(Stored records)
———
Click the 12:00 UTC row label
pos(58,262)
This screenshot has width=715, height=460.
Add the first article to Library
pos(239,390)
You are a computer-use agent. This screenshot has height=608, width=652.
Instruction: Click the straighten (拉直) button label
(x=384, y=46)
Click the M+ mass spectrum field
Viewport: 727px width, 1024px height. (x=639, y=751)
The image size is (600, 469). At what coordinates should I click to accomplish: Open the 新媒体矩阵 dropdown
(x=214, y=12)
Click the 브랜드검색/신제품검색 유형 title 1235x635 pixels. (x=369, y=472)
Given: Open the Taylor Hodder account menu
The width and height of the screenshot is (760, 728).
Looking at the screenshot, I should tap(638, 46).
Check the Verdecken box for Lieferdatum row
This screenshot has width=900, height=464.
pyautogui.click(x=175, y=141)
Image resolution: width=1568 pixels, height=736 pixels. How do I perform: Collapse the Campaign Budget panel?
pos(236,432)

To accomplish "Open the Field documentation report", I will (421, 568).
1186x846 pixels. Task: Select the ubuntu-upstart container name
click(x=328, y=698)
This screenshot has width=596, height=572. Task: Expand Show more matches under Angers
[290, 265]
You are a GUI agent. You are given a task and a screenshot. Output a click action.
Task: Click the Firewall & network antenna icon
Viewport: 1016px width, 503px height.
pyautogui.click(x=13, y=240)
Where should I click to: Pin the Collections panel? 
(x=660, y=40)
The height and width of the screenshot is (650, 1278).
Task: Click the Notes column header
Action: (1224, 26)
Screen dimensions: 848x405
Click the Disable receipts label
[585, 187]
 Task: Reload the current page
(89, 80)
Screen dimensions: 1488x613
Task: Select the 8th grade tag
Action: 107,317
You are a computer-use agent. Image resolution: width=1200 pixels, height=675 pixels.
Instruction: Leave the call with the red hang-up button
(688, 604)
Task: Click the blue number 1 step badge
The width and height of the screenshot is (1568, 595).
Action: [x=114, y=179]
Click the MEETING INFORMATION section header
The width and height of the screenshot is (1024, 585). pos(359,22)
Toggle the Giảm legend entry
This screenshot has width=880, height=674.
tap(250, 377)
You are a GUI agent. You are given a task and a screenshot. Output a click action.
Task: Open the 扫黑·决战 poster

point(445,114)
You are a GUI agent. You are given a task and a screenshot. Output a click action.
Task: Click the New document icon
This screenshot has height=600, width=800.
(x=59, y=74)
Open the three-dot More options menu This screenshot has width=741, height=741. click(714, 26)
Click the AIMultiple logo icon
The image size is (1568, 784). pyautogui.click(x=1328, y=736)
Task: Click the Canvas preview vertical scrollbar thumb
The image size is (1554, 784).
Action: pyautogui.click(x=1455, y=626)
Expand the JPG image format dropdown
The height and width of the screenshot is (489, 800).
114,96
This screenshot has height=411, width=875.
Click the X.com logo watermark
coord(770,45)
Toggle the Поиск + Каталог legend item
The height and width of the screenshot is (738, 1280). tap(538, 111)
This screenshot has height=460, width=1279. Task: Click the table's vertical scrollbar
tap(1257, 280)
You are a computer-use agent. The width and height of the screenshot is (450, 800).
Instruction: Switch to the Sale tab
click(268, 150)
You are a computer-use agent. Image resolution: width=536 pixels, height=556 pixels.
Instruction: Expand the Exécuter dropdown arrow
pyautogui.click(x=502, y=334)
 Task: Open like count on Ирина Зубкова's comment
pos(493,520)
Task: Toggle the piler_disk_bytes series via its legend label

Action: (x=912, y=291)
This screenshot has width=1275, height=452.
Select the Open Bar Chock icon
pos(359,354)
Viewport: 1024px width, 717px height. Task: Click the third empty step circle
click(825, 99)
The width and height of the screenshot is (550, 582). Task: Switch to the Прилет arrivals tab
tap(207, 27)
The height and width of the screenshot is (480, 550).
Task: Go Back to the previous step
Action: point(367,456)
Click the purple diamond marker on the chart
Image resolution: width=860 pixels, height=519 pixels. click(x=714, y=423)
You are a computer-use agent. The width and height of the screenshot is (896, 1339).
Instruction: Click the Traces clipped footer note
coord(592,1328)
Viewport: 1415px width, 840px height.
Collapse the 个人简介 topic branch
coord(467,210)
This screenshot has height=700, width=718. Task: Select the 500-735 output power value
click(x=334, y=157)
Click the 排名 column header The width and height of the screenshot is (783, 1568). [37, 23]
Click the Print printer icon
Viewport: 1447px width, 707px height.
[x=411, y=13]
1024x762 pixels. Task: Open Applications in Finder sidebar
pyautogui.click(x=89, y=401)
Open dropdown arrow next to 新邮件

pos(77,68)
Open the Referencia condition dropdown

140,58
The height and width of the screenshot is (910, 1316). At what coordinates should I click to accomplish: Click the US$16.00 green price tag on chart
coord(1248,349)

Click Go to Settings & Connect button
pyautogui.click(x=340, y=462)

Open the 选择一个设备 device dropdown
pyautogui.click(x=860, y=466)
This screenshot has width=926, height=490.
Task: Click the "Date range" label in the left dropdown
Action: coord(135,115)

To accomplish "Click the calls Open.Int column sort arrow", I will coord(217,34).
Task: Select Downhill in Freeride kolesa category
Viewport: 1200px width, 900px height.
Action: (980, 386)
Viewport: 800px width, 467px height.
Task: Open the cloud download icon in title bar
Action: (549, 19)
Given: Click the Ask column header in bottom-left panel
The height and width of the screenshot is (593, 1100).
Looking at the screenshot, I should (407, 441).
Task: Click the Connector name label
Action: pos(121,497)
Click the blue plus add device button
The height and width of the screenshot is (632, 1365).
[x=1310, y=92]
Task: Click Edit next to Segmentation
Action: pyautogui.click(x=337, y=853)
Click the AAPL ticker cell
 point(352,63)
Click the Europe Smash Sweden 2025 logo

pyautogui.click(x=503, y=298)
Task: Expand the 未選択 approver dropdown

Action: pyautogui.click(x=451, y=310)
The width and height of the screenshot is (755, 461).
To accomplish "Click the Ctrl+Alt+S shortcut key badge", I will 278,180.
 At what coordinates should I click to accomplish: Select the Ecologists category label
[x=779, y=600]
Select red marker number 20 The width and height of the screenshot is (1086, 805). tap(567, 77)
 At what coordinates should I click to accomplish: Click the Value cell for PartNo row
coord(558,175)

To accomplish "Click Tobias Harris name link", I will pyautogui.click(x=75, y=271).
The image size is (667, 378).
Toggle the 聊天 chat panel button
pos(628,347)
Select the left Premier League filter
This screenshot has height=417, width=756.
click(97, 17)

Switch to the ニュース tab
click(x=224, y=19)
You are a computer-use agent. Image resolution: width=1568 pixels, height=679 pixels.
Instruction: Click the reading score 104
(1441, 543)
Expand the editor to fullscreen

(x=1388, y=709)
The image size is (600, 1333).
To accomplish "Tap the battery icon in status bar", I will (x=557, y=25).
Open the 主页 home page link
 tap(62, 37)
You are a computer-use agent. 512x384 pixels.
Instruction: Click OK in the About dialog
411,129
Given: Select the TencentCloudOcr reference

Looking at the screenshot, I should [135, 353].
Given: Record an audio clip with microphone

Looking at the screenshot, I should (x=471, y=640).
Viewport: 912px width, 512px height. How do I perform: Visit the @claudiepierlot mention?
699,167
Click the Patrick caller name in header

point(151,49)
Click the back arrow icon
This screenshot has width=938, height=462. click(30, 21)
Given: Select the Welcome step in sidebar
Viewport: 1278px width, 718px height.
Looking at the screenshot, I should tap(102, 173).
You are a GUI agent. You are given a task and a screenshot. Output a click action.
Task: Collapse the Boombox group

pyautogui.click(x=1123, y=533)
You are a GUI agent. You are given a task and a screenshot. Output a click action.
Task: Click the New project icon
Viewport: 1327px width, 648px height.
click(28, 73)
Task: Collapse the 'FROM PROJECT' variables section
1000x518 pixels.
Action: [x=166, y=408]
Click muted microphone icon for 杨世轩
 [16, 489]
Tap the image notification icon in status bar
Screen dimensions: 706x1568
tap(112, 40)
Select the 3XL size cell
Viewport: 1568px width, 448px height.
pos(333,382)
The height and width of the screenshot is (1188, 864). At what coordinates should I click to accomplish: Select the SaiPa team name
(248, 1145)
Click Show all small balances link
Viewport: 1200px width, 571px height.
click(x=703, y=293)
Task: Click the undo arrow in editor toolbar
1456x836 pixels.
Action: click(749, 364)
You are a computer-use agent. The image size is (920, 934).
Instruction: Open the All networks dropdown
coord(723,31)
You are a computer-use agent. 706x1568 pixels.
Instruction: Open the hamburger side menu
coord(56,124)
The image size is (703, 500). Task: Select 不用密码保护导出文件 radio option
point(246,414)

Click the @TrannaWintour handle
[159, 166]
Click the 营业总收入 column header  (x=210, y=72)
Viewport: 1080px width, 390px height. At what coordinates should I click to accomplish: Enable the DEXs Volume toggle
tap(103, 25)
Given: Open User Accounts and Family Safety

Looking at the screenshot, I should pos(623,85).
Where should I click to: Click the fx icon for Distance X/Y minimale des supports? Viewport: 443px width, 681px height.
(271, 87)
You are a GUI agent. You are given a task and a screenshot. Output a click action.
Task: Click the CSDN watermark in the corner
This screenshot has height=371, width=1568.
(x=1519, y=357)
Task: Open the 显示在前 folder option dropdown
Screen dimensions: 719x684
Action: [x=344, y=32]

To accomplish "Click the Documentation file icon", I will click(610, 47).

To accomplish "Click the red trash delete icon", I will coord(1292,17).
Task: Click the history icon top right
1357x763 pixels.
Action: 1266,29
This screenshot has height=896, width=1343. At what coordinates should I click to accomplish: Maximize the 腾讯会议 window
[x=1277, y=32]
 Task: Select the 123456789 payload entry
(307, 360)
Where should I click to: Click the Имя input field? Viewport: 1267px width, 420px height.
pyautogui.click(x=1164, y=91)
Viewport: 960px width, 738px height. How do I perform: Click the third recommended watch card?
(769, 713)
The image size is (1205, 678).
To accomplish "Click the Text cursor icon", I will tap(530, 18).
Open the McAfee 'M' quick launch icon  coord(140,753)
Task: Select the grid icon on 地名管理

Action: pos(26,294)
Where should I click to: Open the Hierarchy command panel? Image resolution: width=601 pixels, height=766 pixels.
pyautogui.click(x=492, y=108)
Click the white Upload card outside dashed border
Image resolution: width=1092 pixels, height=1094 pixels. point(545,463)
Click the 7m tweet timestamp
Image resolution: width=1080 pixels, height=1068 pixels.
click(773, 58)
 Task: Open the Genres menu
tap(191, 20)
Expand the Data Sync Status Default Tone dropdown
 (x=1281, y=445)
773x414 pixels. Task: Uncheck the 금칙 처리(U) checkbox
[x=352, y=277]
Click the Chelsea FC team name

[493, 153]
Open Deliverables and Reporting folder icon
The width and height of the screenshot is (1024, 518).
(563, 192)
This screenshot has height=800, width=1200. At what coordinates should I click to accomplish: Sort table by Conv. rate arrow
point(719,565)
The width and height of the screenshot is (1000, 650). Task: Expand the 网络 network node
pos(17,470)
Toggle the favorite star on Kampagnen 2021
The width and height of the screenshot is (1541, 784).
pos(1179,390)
———
(AIM OF THE TASK) Each line of the data that holds "badge" should be copied.

(RESULT OF THIS TASK)
Task: Click the blue number 1 step badge
To accomplish "Click the Ctrl+Alt+S shortcut key badge", I will 278,180.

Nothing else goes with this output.